Surely, a state has the right to regulate commerce in its own state, and refuse federal regulation?
If so, you have state-regulated insurance.
In the modern world, the states should not have this role. Insurance regulation should be simplified, and go national.
I say we legalize all drugs, sell through federal retail outlets, and use that money to pay for national health insurance. Tax cigarettes and alcohol heavily.
"I say we legalize all drugs, sell through federal retail outlets, and use that money to pay for national health insurance. Tax cigarettes and alcohol heavily"...
I think we should tax Obama supporters and liberals heavily and pull the taxes off of everything else...
We can always thank liberals for starting this mess...
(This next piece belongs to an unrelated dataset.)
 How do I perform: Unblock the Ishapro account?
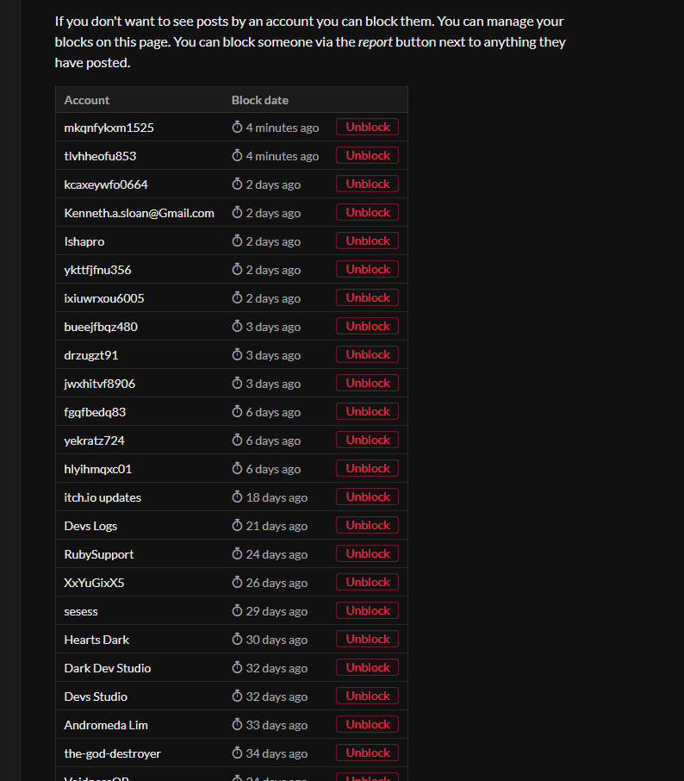pos(367,241)
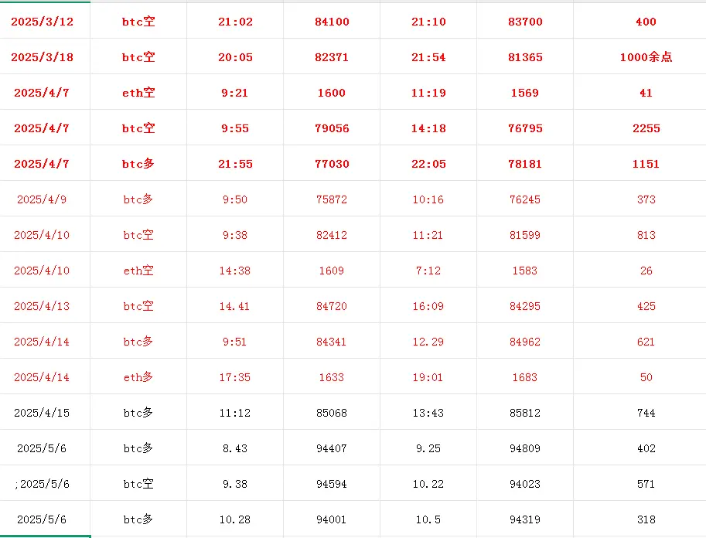Click the cell with value 82412
Image resolution: width=706 pixels, height=538 pixels.
click(x=332, y=234)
Adding to the state by state issue, there is medical licensing which is done by states. Note on the tort reform issue some states have already done this, and so a comparison of these states to others should answer the question of the amount of cost savings possible. Note that universal coverage with no limit, would eliminate another piece of the malpractice pie, the need to recover medical expenses, unless the insurance company chose to sue. So then the major remaining ground for recovery would be loss of income.